La chose qui nous avait le plus frappés, pendant que nous jetions l'ancre dans le porte de Gibraltar, c'était un poste d'écossais placé à notre gauche sur une plate-forme assez élevée pour que la sentinelle qui se promenait et deux ou trois soldats qui causaient à distance se détachassent en vigueur sur un fond de ciel orangé. Pour nous autres, l'écossais, avec son costume si en arrière ou si en avant de notre civilisation, n'existe que dans les romans de Walter Scott, et voilà que, tout à coup, à l'autre bout du monde européen, nous nous trouvions en face de cette fantastique réalité. Ce fut une espèce de joujou qui, grâce à la longue-vue du capitaine, nous amusa fort pendant quelques instants. Puis nous revînmes à Gibraltar.
Je comprends que les anciens aient fait de Gibraltar une des colonnes d'Hercule. Il était effectivement assez difficile de comprendre comment était venu là ce monolithe de quinze cents pieds de haut qui ne se rattache à rien, ne se relie à rien et semble tombé du ciel ou poussé de la terre. C'est, à la première vue, un sphinx couché au bord de l'eau, dont la croupe se rattache à l'Europe, tandis que sa tête regarde l'Afrique ; ses pattes, allongées devant lui, forment la pointe la plus avancée de notre continent. Toutes ces rugosités qu'on aperçoit sur sa peau, toutes ces verrues qui courent sur ses pattes, ces pois chiches qui émaillent son nez comme celui de Cicéron, ce sont des maisons, des bastilles, des forts. Les fourmis qui courent au milieu de tout cela, montant, descendant, rampant, ce sont des hommes.

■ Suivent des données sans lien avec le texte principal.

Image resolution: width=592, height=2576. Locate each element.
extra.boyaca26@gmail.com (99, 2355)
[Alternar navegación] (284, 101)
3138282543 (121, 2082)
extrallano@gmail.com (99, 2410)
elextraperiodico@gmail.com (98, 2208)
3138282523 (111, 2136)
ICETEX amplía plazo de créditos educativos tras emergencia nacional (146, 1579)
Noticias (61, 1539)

Pendant que nous cherchions quelle énigme pouvait proposer aux vaisseaux voyageurs ce sphinx gigantesque, la santé, s'étant assurée que nous n'avions ni le choléra, ni la fièvre jaune, ni la peste, nous délivrait l'autorisation de descendre à terre.

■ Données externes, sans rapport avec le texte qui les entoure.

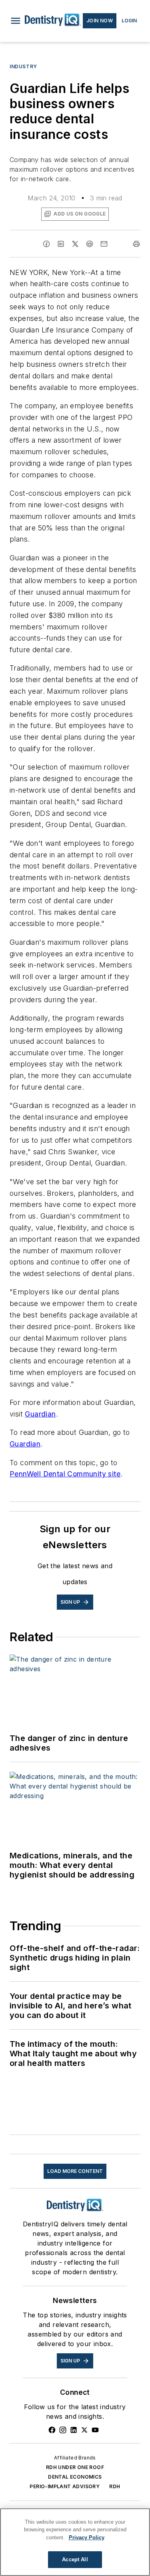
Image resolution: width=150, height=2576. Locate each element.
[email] (104, 244)
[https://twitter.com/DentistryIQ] (84, 2430)
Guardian (40, 1414)
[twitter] (75, 244)
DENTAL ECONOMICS (75, 2477)
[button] (16, 21)
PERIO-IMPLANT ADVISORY (65, 2486)
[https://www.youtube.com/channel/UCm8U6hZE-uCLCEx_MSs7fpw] (95, 2430)
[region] (75, 2542)
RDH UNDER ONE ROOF (75, 2467)
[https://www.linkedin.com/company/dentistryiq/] (74, 2430)
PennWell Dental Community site (65, 1474)
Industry (23, 66)
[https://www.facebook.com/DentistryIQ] (52, 2430)
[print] (136, 244)
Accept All (75, 2559)
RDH (114, 2486)
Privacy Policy (86, 2537)
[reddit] (90, 244)
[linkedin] (61, 244)
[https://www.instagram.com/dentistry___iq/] (63, 2430)
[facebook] (46, 244)
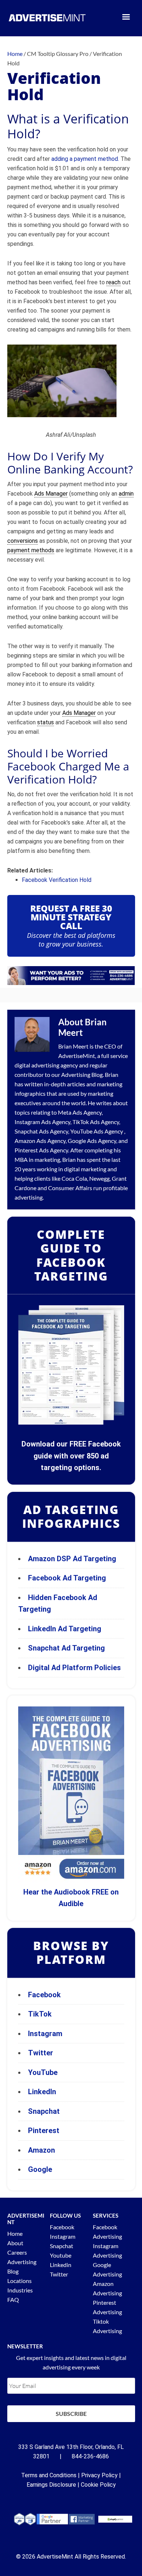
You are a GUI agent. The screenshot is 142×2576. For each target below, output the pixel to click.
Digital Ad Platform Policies (74, 1667)
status (45, 722)
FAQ (13, 2299)
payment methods (30, 550)
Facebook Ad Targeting (68, 1578)
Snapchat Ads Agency (41, 1131)
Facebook (44, 1994)
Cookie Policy (98, 2484)
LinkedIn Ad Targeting (64, 1628)
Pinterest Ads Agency (41, 1150)
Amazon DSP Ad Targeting (72, 1558)
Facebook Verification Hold (56, 879)
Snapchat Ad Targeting (66, 1648)
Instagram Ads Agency (42, 1121)
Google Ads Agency (92, 1140)
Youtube (60, 2255)
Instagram (45, 2033)
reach (113, 282)
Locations (19, 2280)
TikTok (40, 2014)
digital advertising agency (46, 1065)
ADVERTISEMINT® (47, 18)
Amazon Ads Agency (40, 1140)
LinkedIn (42, 2091)
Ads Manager (51, 493)
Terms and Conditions (48, 2475)
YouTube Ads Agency (96, 1131)
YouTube (43, 2072)
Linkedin (60, 2264)
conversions (22, 540)
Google (40, 2169)
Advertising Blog (82, 1074)
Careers (17, 2252)
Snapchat (44, 2111)
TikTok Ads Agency (95, 1121)
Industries (20, 2290)
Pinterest (43, 2130)
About (15, 2242)
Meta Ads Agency (80, 1112)
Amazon (41, 2150)
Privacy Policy (99, 2475)
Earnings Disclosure (51, 2484)
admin (126, 493)
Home (15, 2233)
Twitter (40, 2052)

Je voulus prendre un fusil, comme d'habitude, mais on me déclara que les étrangers n'étaient point armés dans Gibraltar. Je voulus, de peur d'accident, décharger l'arme sur un goéland qui me paraissait bien confiant pour un goéland anglais ; mais on m'arrêta en me disant qu'on ne tirait point de coups de fusil dans le port de Gibraltar. Je baissai humblement la tête et je descendis dans la barque qui devait nous conduire à terre. De la barque, nous pûmes voir une ligne de fortifications nouvelles que l'on creusait dans la mer même.
En abordant à la jetée, j'envoyai un dernier coup d'œil à Algésiras, qui reluisait au bord de la mer comme un immense poisson qui sortirait à moitié de l'eau son dos argenté. Je sentais qu'en entrant dans Gibraltar je quittais l'Espagne.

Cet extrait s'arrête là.